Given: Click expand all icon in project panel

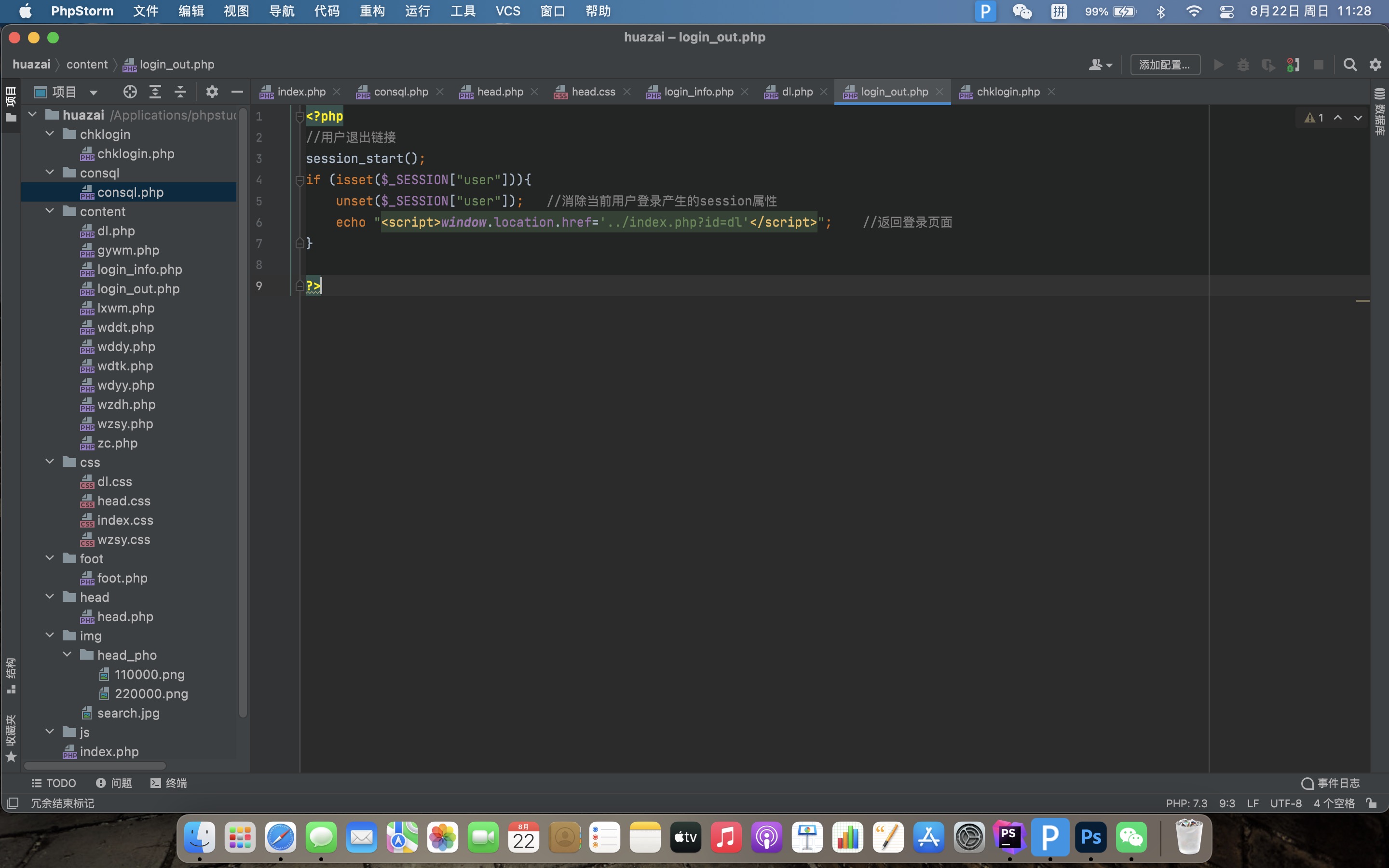Looking at the screenshot, I should [155, 92].
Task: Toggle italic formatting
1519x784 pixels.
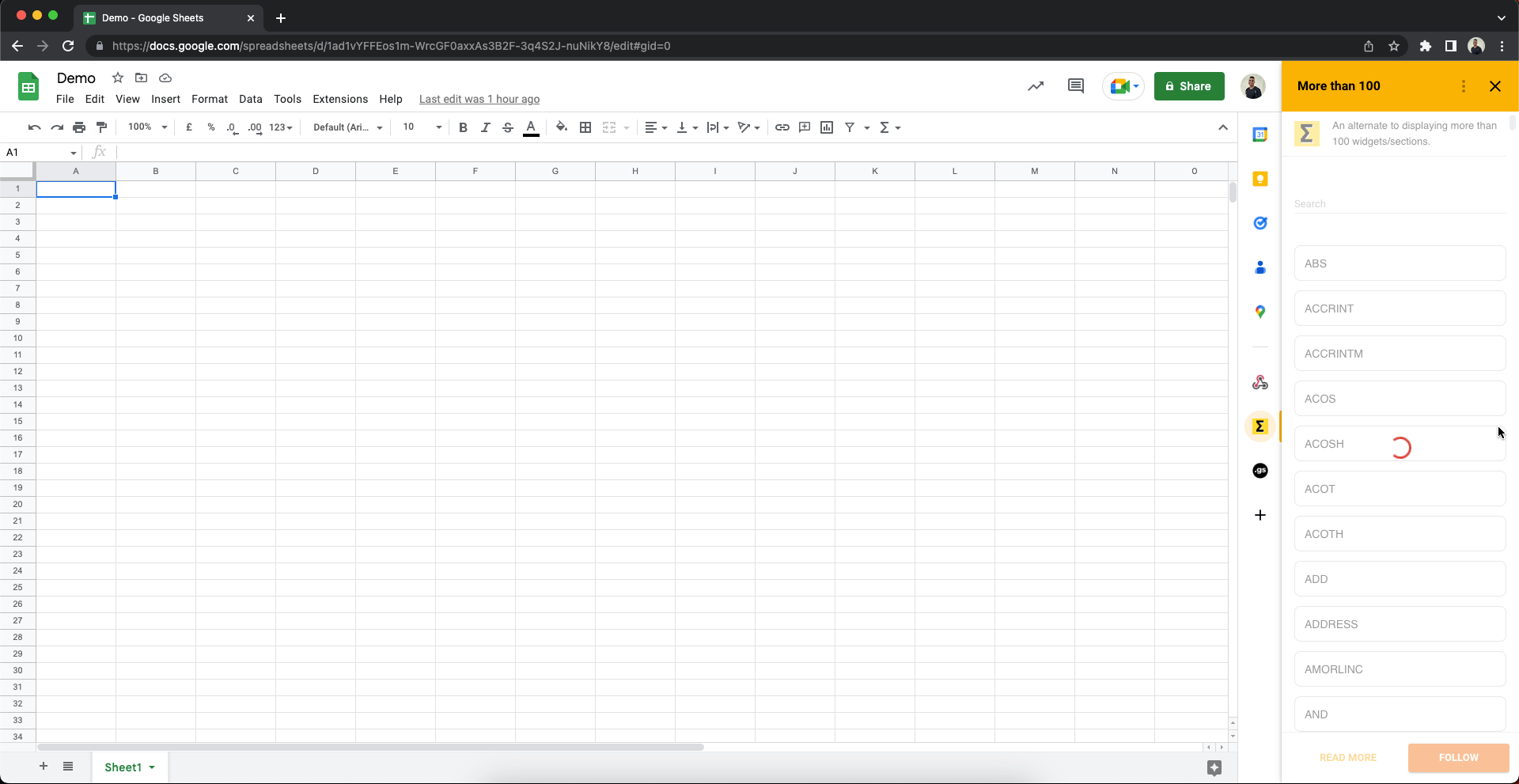Action: pos(485,127)
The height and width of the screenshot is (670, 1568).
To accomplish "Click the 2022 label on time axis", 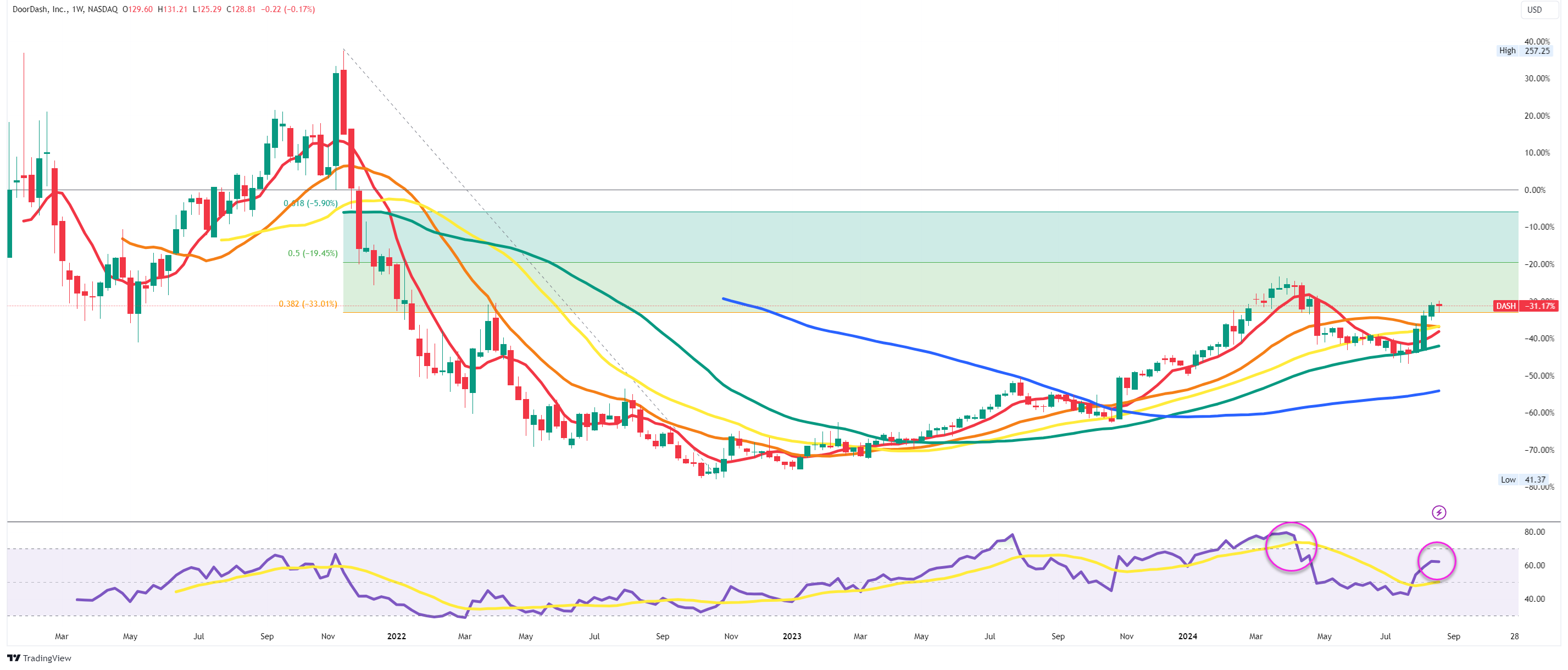I will pyautogui.click(x=396, y=636).
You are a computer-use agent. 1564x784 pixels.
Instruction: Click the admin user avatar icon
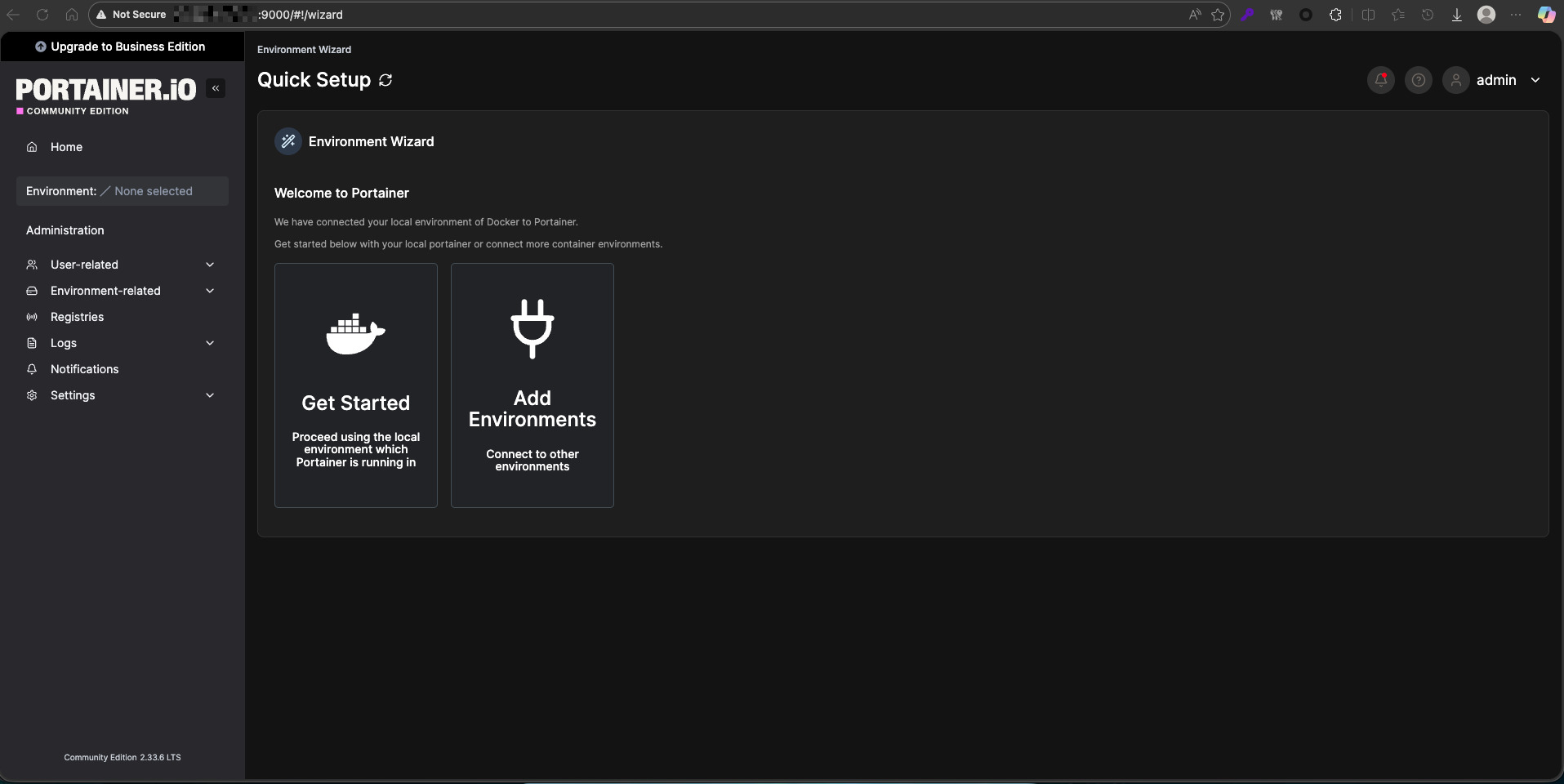[1455, 80]
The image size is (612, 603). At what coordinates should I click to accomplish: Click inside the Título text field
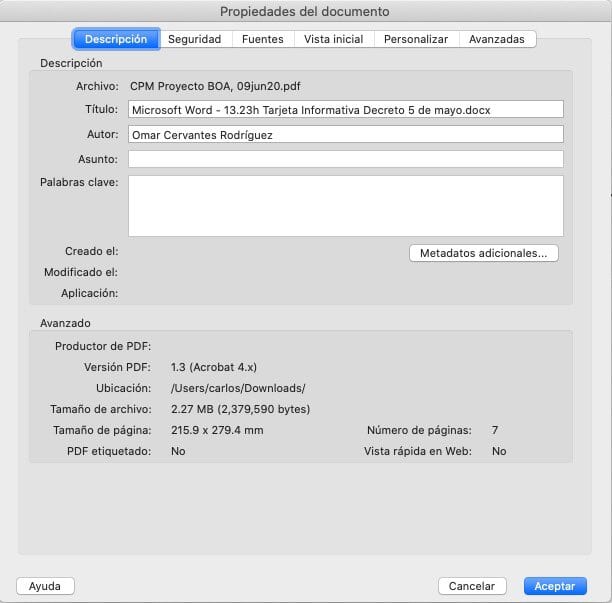click(x=345, y=109)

• [WHAT THIS TASK INVOLVES] Edit the stretch of the data from the line containing "You are a computer-use" through the end, changing "admin" to "guest" and leaving everything else as it is. Return only that stretch, without the pictures.

• [TASK RESPONSE]
You are a computer-use agent. 1564x784 pixels.
Instruction: Click the guest user avatar icon
[1455, 80]
The image size is (612, 603). At what coordinates should I click to accomplish: Click inside the Título text field
click(x=345, y=109)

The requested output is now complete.